Re: [RFT][PATCH] generic device DMA implementation

From: David Brownell (david-b@pacbell.net)
Date: Fri Dec 27 2002 - 15:21:54 EST


I think you saw that patch to let the new 2.5.53 generic dma code
replace one of the two indirections USB needs. Here are some of
the key open issues I'm thinking of:

- DMA mapping calls still return no errors; so BUG() out instead?

   Consider systems where DMA-able memory is limited (like SA-1111,
   to 1 MByte); clearly it should be possible for these calls to
   fail, when they can't allocate a bounce buffer. Or (see below)
   when an invalid argument is provided to a dma mapping call.

   Fix by defining fault returns for the current signatures,
   starting with the api specs:

     * dma_map_sg() returns negative errno (or zero?) when it
       fails. (Those are illegal sglist lengths.)

     * dma_map_single() returns an arch-specific value, like
       DMA_ADDR_INVALID, when it fails. (DaveM's suggestion,
       from a while back; it's seemingly arch-specific.)

   Yes, the PCI dma calls would benefit from those bugfixes too.

- Implementation-wise, I'm rather surprised that the generic
   version doesn't just add new bus driver methods rather than
   still insisting everything be PCI underneath.

   It's not clear to me how I'd make, for example, a USB device
   or interface work with dma_map_sg() ... those "generic" calls
   are going to fail (except on x86, where all memory is DMA-able)
   since USB != PCI. Even when usb_buffer_map_sg() would succeed.
   (The second indirection: the usb controller hardware does the
   mapping, not the device or hcd. That's usually PCI.)

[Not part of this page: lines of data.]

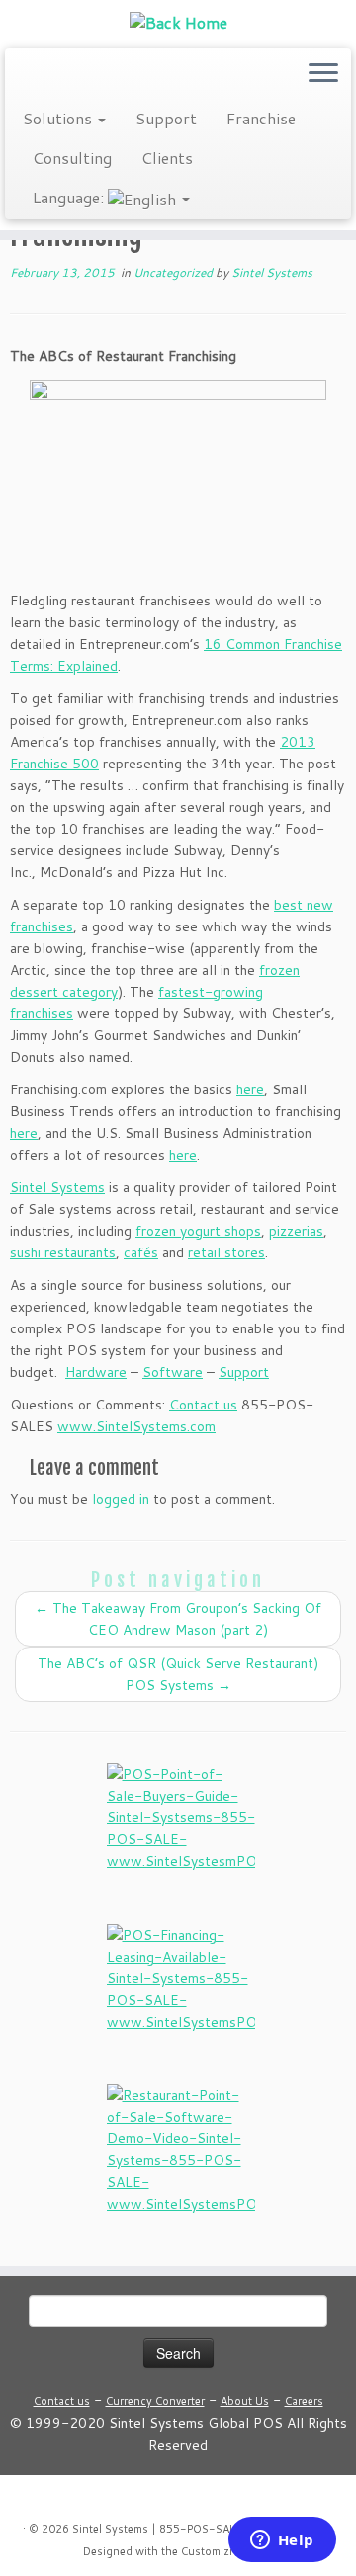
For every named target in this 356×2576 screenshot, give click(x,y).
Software (172, 1372)
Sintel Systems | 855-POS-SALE (156, 2528)
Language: (70, 197)
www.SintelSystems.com (136, 1426)
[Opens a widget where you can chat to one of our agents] (281, 2541)
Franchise (261, 118)
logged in (120, 1499)
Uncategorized (175, 272)
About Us (245, 2401)
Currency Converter (155, 2401)
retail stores (226, 1252)
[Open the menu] (323, 74)
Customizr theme (224, 2551)
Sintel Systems (271, 272)
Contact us (203, 1404)
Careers (304, 2401)
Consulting (72, 157)
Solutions (59, 118)
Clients (167, 157)
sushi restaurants (63, 1252)
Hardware (96, 1372)
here (250, 1089)
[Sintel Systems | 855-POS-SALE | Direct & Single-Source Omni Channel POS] (178, 22)
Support (166, 118)
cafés (141, 1252)
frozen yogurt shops (198, 1231)
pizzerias (296, 1231)
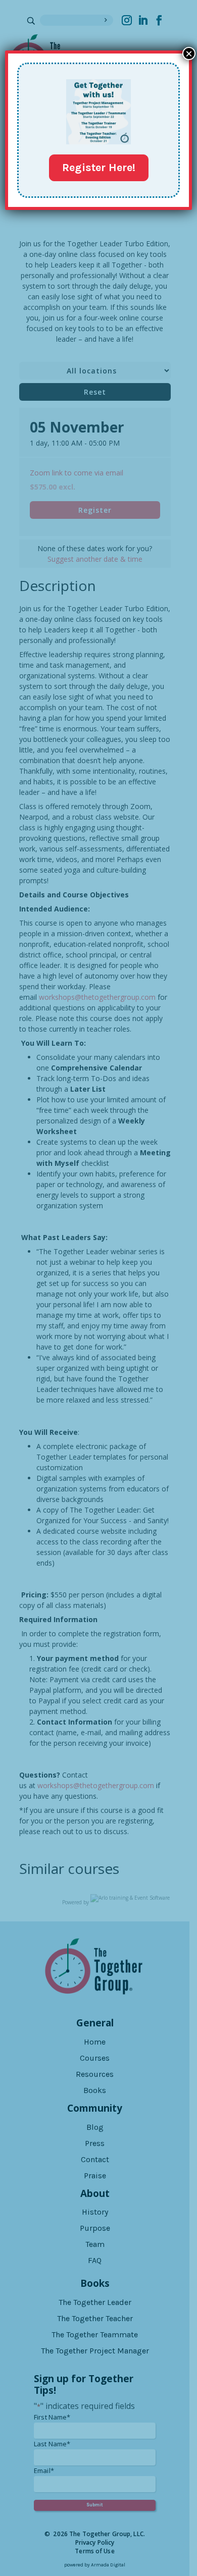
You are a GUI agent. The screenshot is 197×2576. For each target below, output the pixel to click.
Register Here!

   Hmm, I suppose there'd need to be a default implementation
   of the mapping operations (for all non-pci busses) that'd
   fail cleanly ... :)

- There's no analogue to pci_pool, and there's nothing like
   "kmalloc" (likely built from N dma-coherent pools).

   That forces drivers to write and maintain memory allocators,
   is a waste of energy as well as being bug-prone. So in that
   sense this API isn't a complete functional replacement of
   the current PCI (has pools, ~= kmem_cache_t) or USB (with
   simpler buffer_alloc ~= kmalloc) APIs for dma.

- The API says drivers "must" satisfy dma_get_cache_alignment(),
   yet both implementations, asm-{i386,generic}/dma-mapping.h,
   ignore that rule.

   Are you certain of that rule, for all cache coherency models?
   I thought only some machines (with dma-incoherent caches) had
   that as a hard constraint. (Otherwise it's a soft one: even
   if there's cacheline contention, the hardware won't lose data
   when drivers use memory barriers correctly.)

   I expect that combination is likely to be problematic, since the
   previous rule has been (wrongly?) that kmalloc or kmem_cache
   memory is fine for DMA mappings, no size restrictions. Yet for
   one example on x86 dma_get_cache_alignment() returns 128 bytes,
   but kmalloc has several smaller pool sizes ... and lately will
   align to L1_CACHE_BYTES (wasting memory on small allocs?) even
   when that's smaller than L1_CACHE_MAX (in the new dma calls).

   All the more reason to have a drop-in kmalloc alternative for
   dma-aware code to use, handling such details transparently!

- Isn't arch/i386/kernel/pci-dma.c handling DMA masks wrong?
   It's passing GFP_DMA in cases where GFP_HIGHMEM is correct ...

I'm glad to see progress on making DMA more generic, thanks!